>>

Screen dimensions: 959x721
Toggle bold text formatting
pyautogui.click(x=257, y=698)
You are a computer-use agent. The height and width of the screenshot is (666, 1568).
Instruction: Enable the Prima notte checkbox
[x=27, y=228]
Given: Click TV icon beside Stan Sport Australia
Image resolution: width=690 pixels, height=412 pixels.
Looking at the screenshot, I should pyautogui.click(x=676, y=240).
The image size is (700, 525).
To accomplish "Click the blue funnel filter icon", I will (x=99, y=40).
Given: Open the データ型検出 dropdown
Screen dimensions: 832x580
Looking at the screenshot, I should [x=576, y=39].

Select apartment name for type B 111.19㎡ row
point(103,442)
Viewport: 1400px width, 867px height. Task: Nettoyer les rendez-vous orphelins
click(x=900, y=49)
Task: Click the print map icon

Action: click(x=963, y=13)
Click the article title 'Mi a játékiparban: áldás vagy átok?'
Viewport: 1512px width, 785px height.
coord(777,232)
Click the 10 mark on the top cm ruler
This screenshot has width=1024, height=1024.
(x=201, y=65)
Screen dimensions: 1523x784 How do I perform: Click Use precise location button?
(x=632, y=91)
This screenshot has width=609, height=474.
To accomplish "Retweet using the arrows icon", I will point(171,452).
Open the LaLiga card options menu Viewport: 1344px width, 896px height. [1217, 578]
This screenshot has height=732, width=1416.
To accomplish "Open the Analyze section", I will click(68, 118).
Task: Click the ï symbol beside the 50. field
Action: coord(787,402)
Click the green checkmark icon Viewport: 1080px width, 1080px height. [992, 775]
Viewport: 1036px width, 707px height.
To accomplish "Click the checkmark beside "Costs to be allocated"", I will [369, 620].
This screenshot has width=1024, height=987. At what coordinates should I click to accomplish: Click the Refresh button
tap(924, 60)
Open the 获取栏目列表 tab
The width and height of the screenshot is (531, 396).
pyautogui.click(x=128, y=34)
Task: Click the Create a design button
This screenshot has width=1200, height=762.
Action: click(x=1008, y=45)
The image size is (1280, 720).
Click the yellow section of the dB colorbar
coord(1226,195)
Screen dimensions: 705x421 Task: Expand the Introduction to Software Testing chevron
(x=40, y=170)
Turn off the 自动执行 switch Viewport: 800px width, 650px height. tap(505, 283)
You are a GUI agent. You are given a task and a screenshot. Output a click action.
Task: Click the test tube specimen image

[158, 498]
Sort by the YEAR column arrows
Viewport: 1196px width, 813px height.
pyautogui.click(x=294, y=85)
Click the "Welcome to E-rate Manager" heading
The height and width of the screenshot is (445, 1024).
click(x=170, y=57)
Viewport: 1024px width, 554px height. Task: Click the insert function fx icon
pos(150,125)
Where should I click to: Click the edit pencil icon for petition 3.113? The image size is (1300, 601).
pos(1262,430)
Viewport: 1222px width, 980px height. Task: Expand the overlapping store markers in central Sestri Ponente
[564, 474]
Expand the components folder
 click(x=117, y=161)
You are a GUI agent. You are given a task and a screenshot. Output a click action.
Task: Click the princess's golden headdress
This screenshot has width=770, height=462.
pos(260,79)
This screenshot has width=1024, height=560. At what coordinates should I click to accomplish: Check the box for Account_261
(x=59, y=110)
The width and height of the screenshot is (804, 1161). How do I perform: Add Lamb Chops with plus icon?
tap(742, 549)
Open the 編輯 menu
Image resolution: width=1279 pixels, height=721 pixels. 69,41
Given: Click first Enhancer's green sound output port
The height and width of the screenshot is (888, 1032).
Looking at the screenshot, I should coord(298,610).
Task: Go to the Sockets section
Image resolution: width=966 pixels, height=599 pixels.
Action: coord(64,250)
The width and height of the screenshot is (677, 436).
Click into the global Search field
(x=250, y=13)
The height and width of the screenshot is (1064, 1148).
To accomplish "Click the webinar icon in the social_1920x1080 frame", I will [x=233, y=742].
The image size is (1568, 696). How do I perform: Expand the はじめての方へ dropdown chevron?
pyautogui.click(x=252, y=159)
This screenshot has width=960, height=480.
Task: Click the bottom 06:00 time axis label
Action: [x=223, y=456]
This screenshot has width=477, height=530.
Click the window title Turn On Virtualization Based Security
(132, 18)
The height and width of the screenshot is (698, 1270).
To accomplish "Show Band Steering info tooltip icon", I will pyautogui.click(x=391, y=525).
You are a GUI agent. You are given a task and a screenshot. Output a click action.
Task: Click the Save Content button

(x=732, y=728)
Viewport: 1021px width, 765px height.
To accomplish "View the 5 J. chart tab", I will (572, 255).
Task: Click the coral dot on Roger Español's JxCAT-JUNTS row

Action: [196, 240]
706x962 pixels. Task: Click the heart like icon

<<

**WHAT THE EXERCISE ASKS:** Give back the full listing above, exactly as it reads.

**FINISHED TASK:**
Screen dimensions: 959x721
Toggle bold text formatting
pyautogui.click(x=257, y=698)
You are a computer-use agent. The height and width of the screenshot is (666, 1568).
Instruction: Enable the Prima notte checkbox
[x=27, y=228]
Given: Click TV icon beside Stan Sport Australia
Image resolution: width=690 pixels, height=412 pixels.
Looking at the screenshot, I should pyautogui.click(x=676, y=240).
The image size is (700, 525).
To accomplish "Click the blue funnel filter icon", I will (x=99, y=40).
Given: Open the データ型検出 dropdown
Screen dimensions: 832x580
Looking at the screenshot, I should [x=576, y=39].

Select apartment name for type B 111.19㎡ row
point(103,442)
Viewport: 1400px width, 867px height. Task: Nettoyer les rendez-vous orphelins
click(x=900, y=49)
Task: Click the print map icon

Action: click(x=963, y=13)
Click the article title 'Mi a játékiparban: áldás vagy átok?'
Viewport: 1512px width, 785px height.
coord(777,232)
Click the 10 mark on the top cm ruler
This screenshot has width=1024, height=1024.
(x=201, y=65)
Screen dimensions: 1523x784 How do I perform: Click Use precise location button?
(x=632, y=91)
This screenshot has width=609, height=474.
To accomplish "Retweet using the arrows icon", I will point(171,452).
Open the LaLiga card options menu Viewport: 1344px width, 896px height. [1217, 578]
This screenshot has height=732, width=1416.
To accomplish "Open the Analyze section", I will click(68, 118).
Task: Click the ï symbol beside the 50. field
Action: coord(787,402)
Click the green checkmark icon Viewport: 1080px width, 1080px height. [992, 775]
Viewport: 1036px width, 707px height.
To accomplish "Click the checkmark beside "Costs to be allocated"", I will [369, 620].
This screenshot has width=1024, height=987. At what coordinates should I click to accomplish: Click the Refresh button
tap(924, 60)
Open the 获取栏目列表 tab
The width and height of the screenshot is (531, 396).
pyautogui.click(x=128, y=34)
Task: Click the Create a design button
This screenshot has width=1200, height=762.
Action: click(x=1008, y=45)
The image size is (1280, 720).
Click the yellow section of the dB colorbar
coord(1226,195)
Screen dimensions: 705x421 Task: Expand the Introduction to Software Testing chevron
(x=40, y=170)
Turn off the 自动执行 switch Viewport: 800px width, 650px height. tap(505, 283)
You are a GUI agent. You are given a task and a screenshot. Output a click action.
Task: Click the test tube specimen image

[158, 498]
Sort by the YEAR column arrows
Viewport: 1196px width, 813px height.
pyautogui.click(x=294, y=85)
Click the "Welcome to E-rate Manager" heading
The height and width of the screenshot is (445, 1024).
click(x=170, y=57)
Viewport: 1024px width, 554px height. Task: Click the insert function fx icon
pos(150,125)
Where should I click to: Click the edit pencil icon for petition 3.113? The image size is (1300, 601).
pos(1262,430)
Viewport: 1222px width, 980px height. Task: Expand the overlapping store markers in central Sestri Ponente
[564, 474]
Expand the components folder
 click(x=117, y=161)
You are a GUI agent. You are given a task and a screenshot. Output a click action.
Task: Click the princess's golden headdress
This screenshot has width=770, height=462.
pos(260,79)
This screenshot has width=1024, height=560. At what coordinates should I click to accomplish: Check the box for Account_261
(x=59, y=110)
The width and height of the screenshot is (804, 1161). How do I perform: Add Lamb Chops with plus icon?
tap(742, 549)
Open the 編輯 menu
Image resolution: width=1279 pixels, height=721 pixels. 69,41
Given: Click first Enhancer's green sound output port
The height and width of the screenshot is (888, 1032).
Looking at the screenshot, I should coord(298,610).
Task: Go to the Sockets section
Image resolution: width=966 pixels, height=599 pixels.
Action: coord(64,250)
The width and height of the screenshot is (677, 436).
Click into the global Search field
(x=250, y=13)
The height and width of the screenshot is (1064, 1148).
To accomplish "Click the webinar icon in the social_1920x1080 frame", I will [x=233, y=742].
The image size is (1568, 696). How do I perform: Expand the はじめての方へ dropdown chevron?
pyautogui.click(x=252, y=159)
This screenshot has width=960, height=480.
Task: Click the bottom 06:00 time axis label
Action: [x=223, y=456]
This screenshot has width=477, height=530.
Click the window title Turn On Virtualization Based Security
(132, 18)
The height and width of the screenshot is (698, 1270).
To accomplish "Show Band Steering info tooltip icon", I will pyautogui.click(x=391, y=525).
You are a GUI agent. You are given a task and a screenshot. Output a click action.
Task: Click the Save Content button

(x=732, y=728)
Viewport: 1021px width, 765px height.
To accomplish "View the 5 J. chart tab", I will (572, 255).
Task: Click the coral dot on Roger Español's JxCAT-JUNTS row

Action: [196, 240]
706x962 pixels. Task: Click the heart like icon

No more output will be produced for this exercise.